#### Instructions to follow:
Convert the data from the line containing "Image resolution: width=528" up to and including the line containing "Action: pyautogui.click(x=137, y=7)" into a JSON list of strings, one string per line and no blank lines. Leave the pictures out.

* start Provided data *

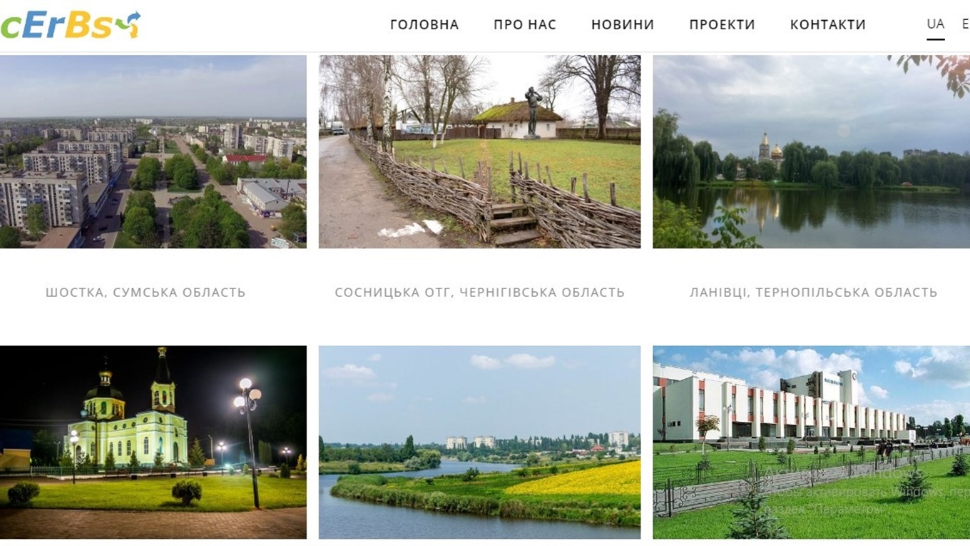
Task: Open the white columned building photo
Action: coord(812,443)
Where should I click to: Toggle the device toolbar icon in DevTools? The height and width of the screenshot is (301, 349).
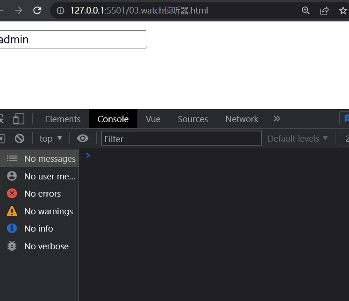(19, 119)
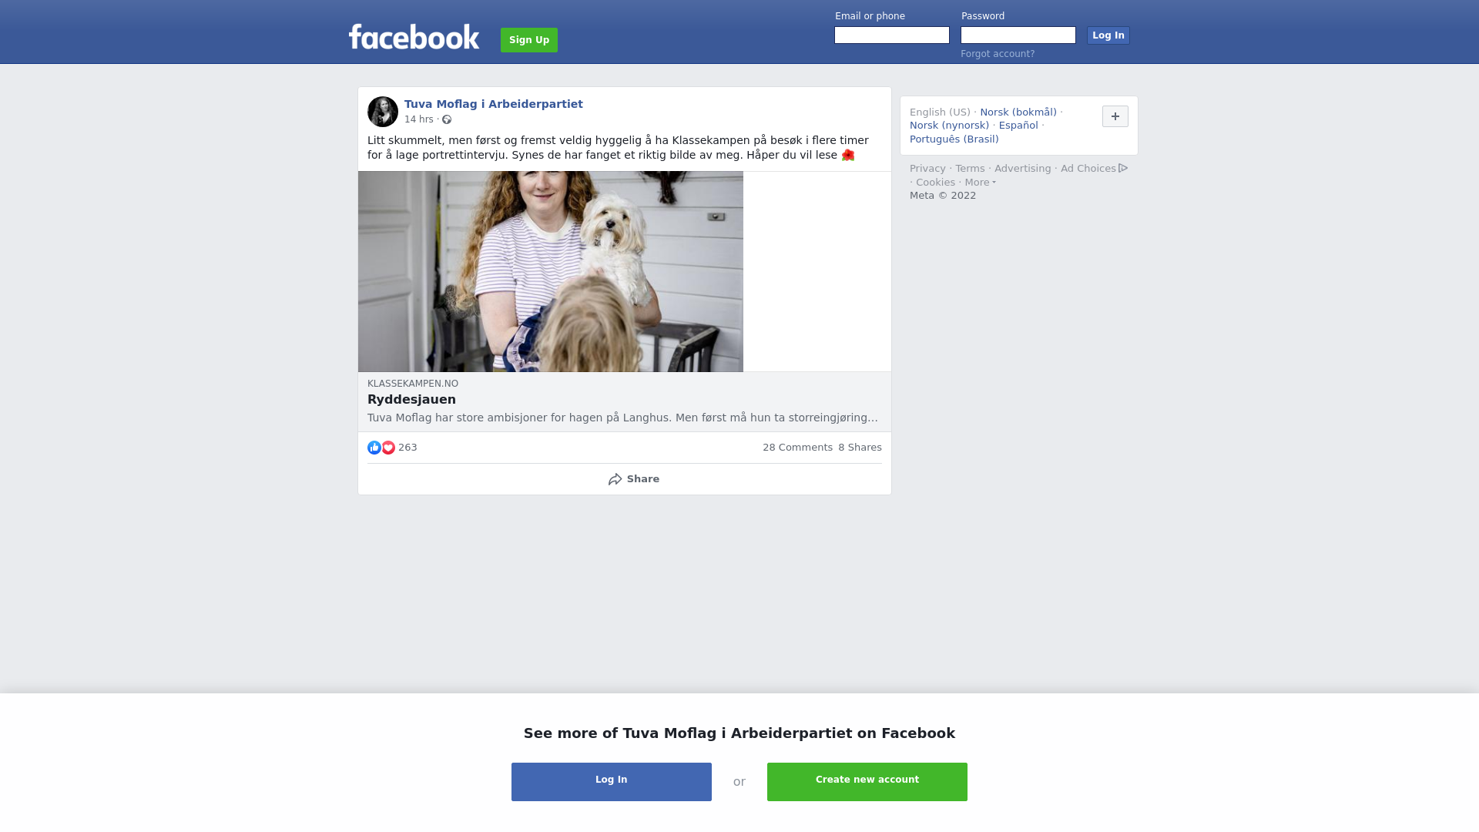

* end Provided data *
* start Provided data *

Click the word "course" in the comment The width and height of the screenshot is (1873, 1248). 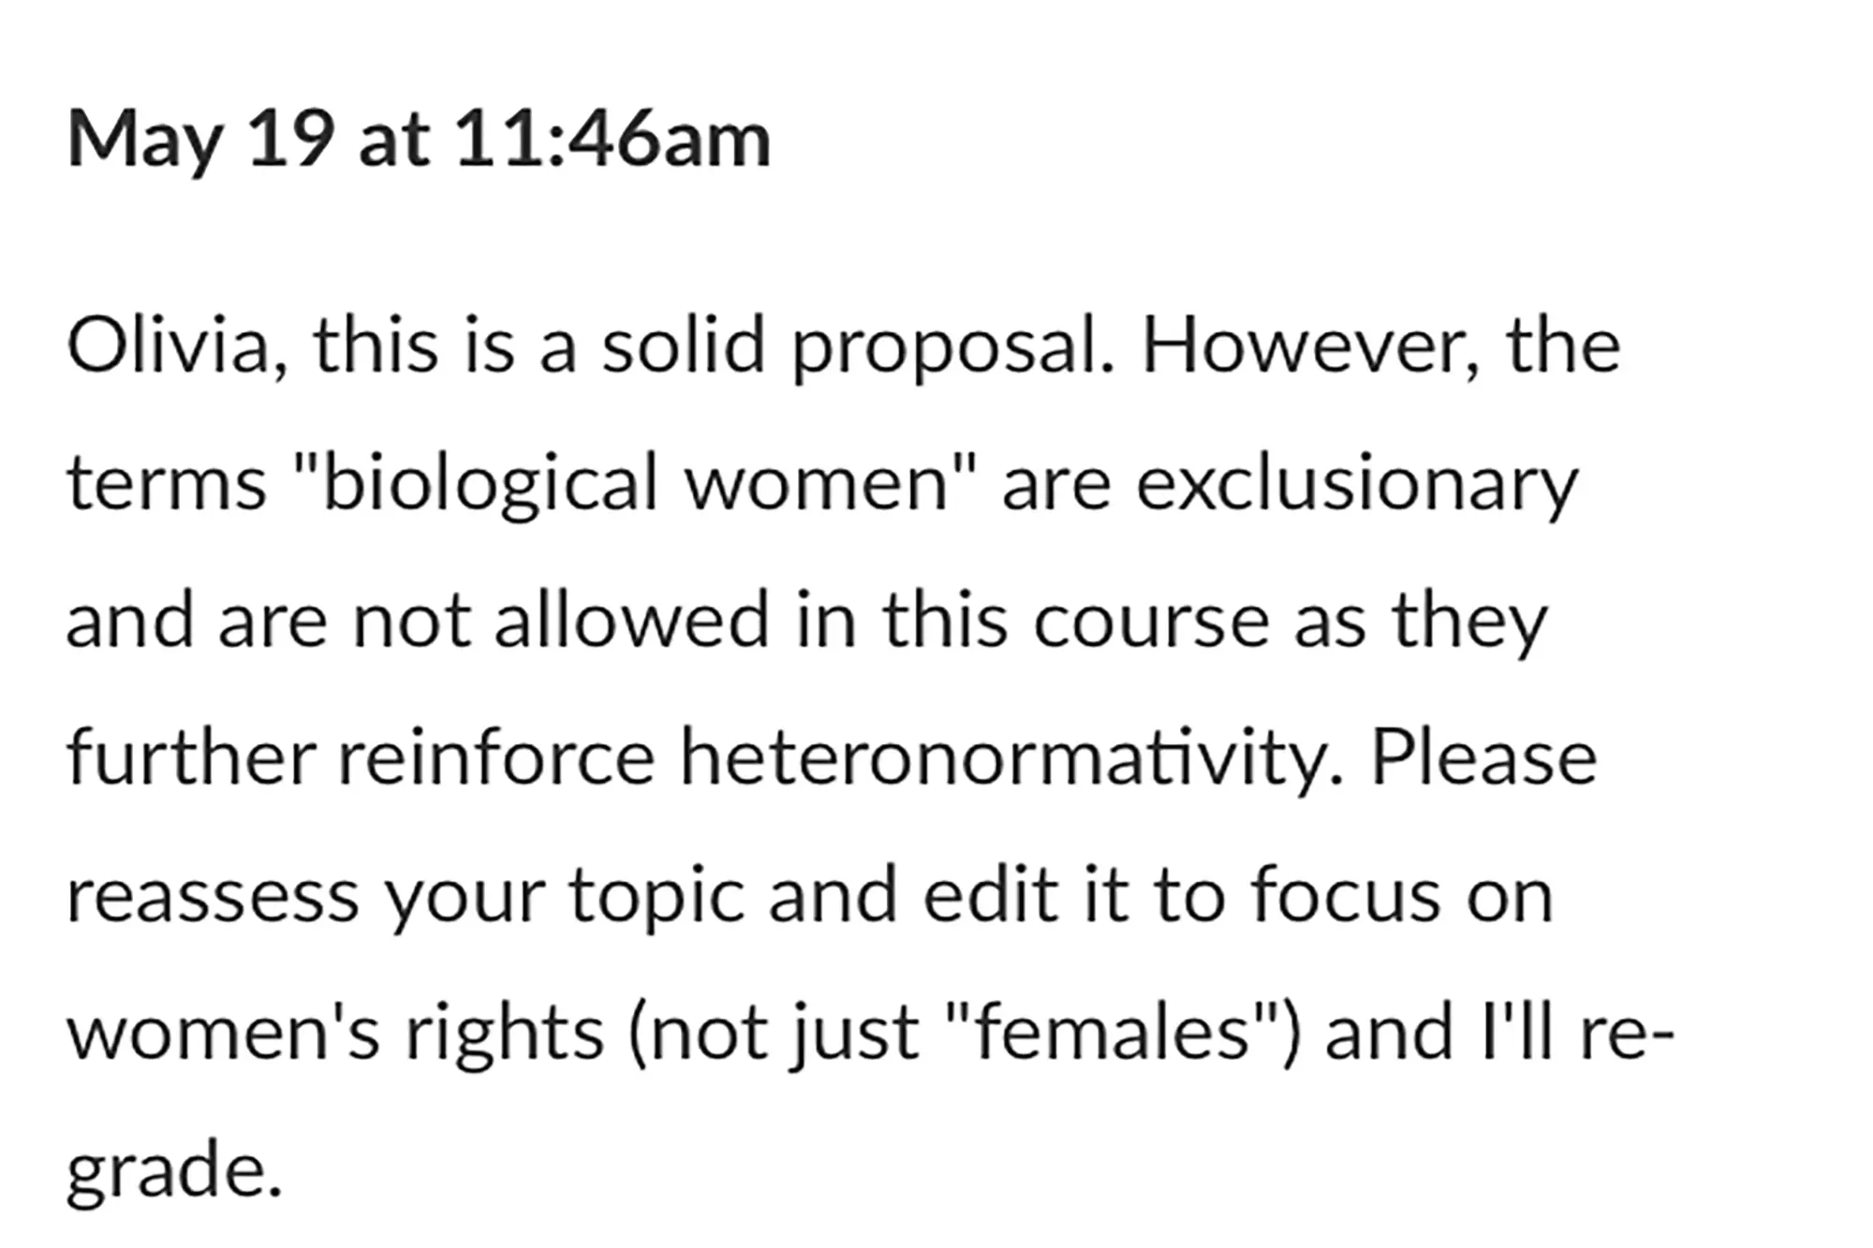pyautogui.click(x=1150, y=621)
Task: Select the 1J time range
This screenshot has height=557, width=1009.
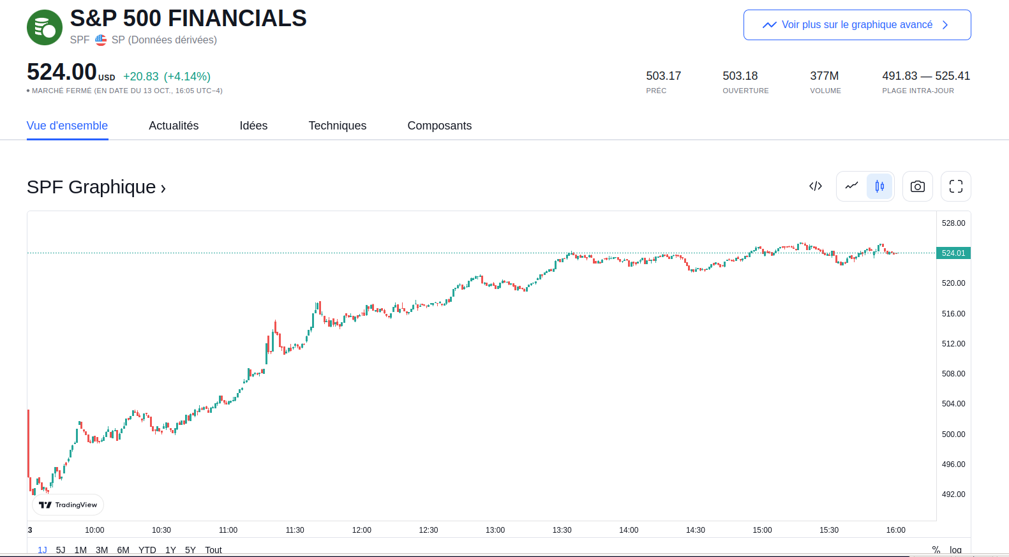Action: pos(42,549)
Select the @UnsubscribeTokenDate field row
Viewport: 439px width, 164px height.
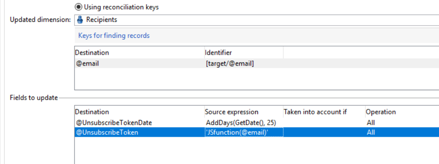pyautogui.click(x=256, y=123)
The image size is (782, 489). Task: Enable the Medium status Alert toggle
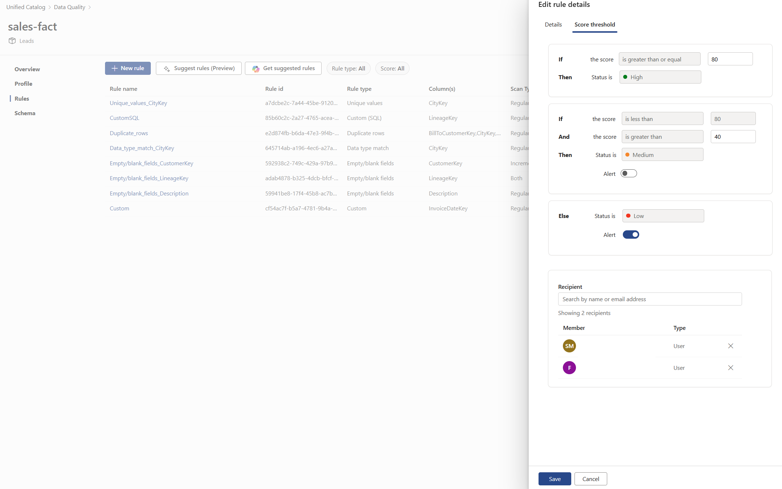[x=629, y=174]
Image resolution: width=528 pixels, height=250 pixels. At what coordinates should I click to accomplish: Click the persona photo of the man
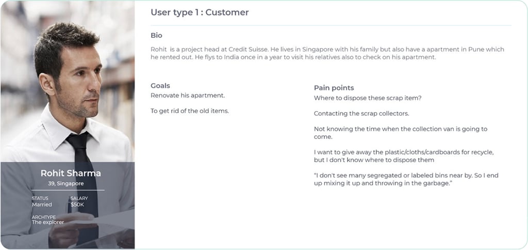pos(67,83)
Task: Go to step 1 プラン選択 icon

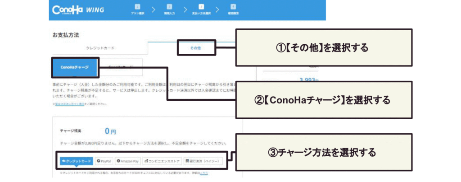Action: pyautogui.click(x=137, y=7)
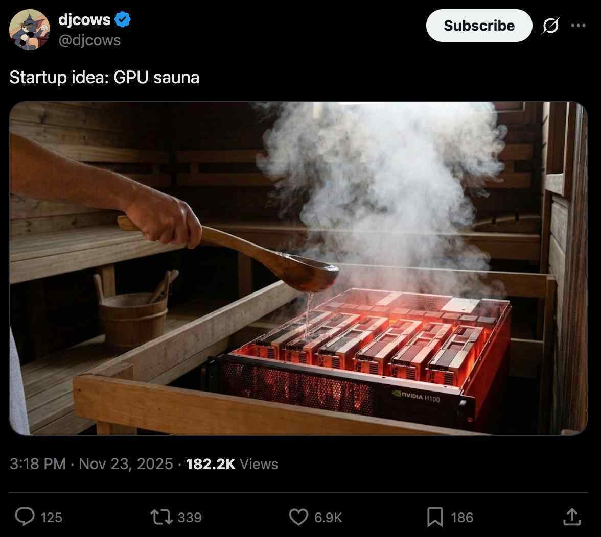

* end Provided data *

#### Expected answer:
[
  "Image resolution: width=528 pixels, height=250 pixels. At what coordinates should I click to accomplish: Click the persona photo of the man",
  "pos(67,83)",
  "Task: Go to step 1 プラン選択 icon",
  "Action: pyautogui.click(x=137, y=7)"
]